Was however, able to bring my Commodore 64 back from the dead.



Had to replace at least 6 of the ram chips, I ended up doing them all.

Fermented Tinal
Aug 25, 2005

by Pragmatica
I don't know what kind of paint Toyota uses, but some of it does not want to come off without a fight. Still, cleaning the frame yesterday and today has produced some results:


Naturally, de-rustification will always turn up more places the steel's not happy.

Found some holes in this brace, it's also bent a little. I need to blast out some more of the flaked rust and will probably patch this. Other side had some flaking, not nearly to the same degree. It's solid and cleaned up reasonably well and you can sorta see it in the first picture.

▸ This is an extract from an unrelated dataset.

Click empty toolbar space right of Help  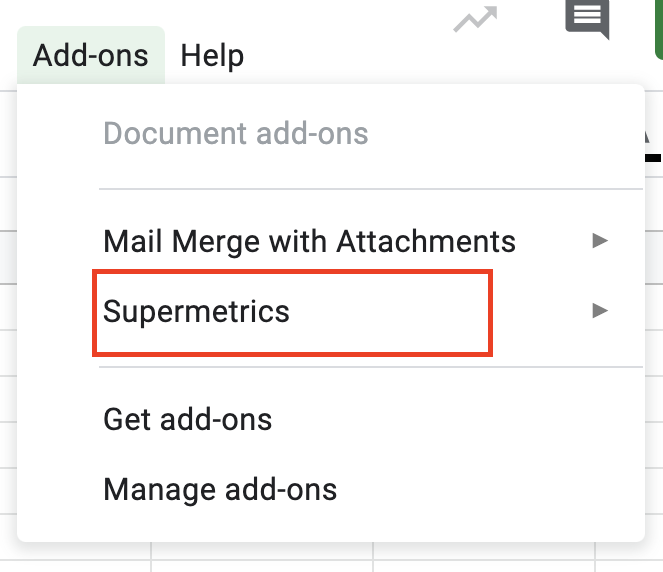pos(347,55)
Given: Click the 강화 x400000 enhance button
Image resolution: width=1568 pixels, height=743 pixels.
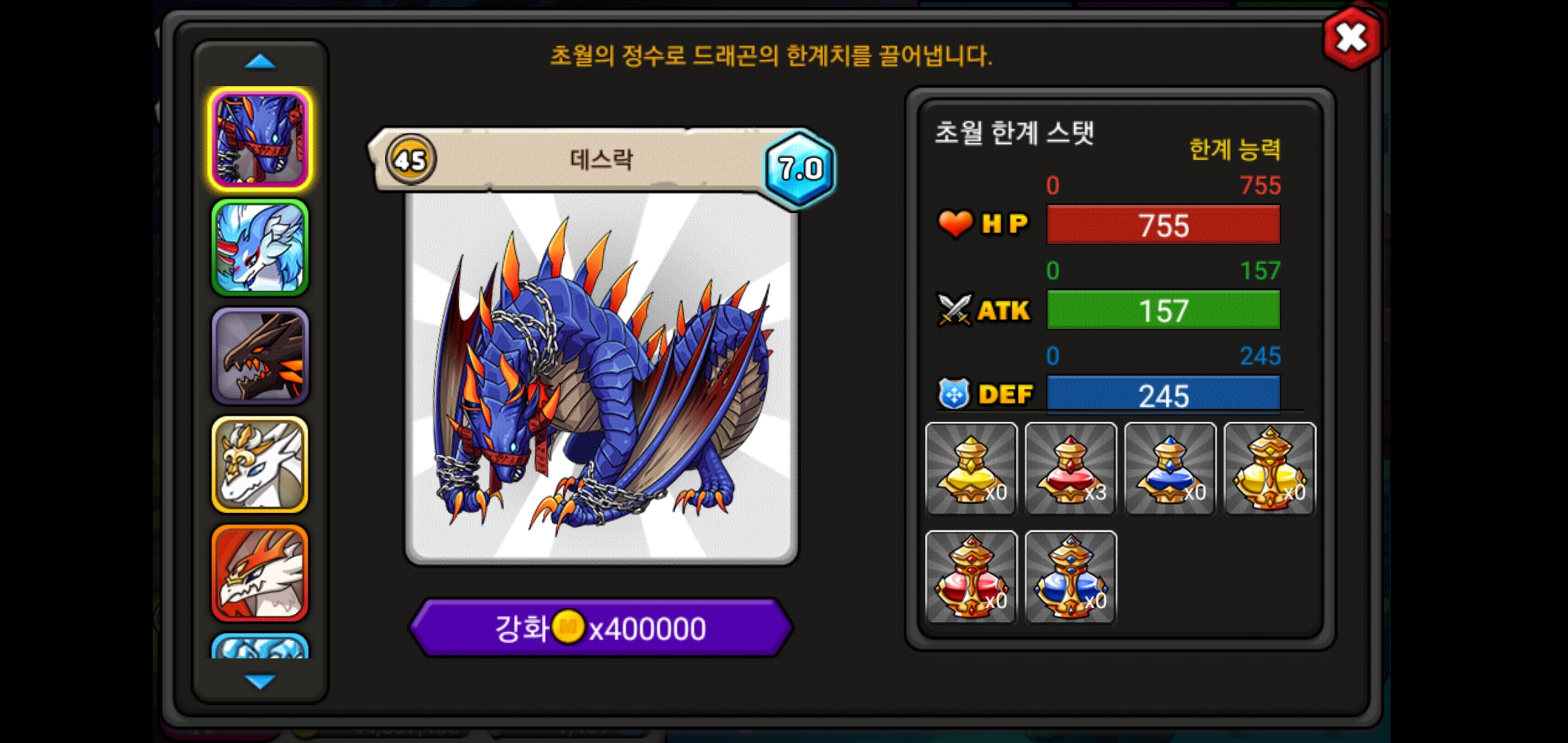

Now, welcome to basically the #1 rot-zone on just about every truck frame, where bed meets cab. Toyota didn't really do a good job with the design of this frame, the inner rails are C-shape channels that are rivetted in place and there are not many places for water in the frame to escape. Just about anywhere the outer and inner rails are pinched together by more than just the rivets, water gets trapped. For whatever reason the inner rail on mine took the brunt of the damage.

This is the driver's side. Outer rail is good and solid, but the inner rail is quite thin on the bottom lip.


Passenger side, a good 8" of the lip was obliterated by a needle scaler. This is where the passenger side outer rail is the "worst," still no holes and solid enough that it took many whacks with a hammer remove the swelling caused by the rust.


Next weekend it looks like I am just going to end up boxing this part of the frame and removing a couple rivets to provide drainage holes. Wasn't really in the plan for now, but it'll be the best way to protect the outer rails from more damage until the day I do decide to fully box the frame. At least this poo poo is clean enough now that I can move onto rust protecting as soon as we finish up a little more of the cleaning and I weld on a couple more patches.

Fermented Tinal
Aug 25, 2005

by Pragmatica
Still working away, due to unforseen complications with more than just a window regulator on the Versa I haven't gotten as much done the last two weekends as I would have liked, but I am happy to report there has been a lot of progress that I've been sharing mostly on slack.

Anywho, some bigass 3/16" wall square tubing was cut up to make some frame patches/reinforcements.


My first attempt at the seam between the first patch, which turned out to be rather poorly welded on by your's truly, and the new one was similarly poorly done by my choice to go uphill rather than down.


The grinder was only too kind to reveal my failure.


Went downhill on the second try, mainly along the line in the above picture, I was leaning over the rail for it hence the extra bit at the bottom where I went too far over.


Looked a hell of a lot better than the first bead!

Grinder revealed the other side was even more poorly done, somehow I had not managed to clean this up enough when I was welding the patch on while hunched over under the bed.


The original patches I'd put on the frame were "attached" (barely holding on, really) to the inner rails only. This changed and they are now welded to the outer rails, along with the new patches.


All done with this part of the frame for now.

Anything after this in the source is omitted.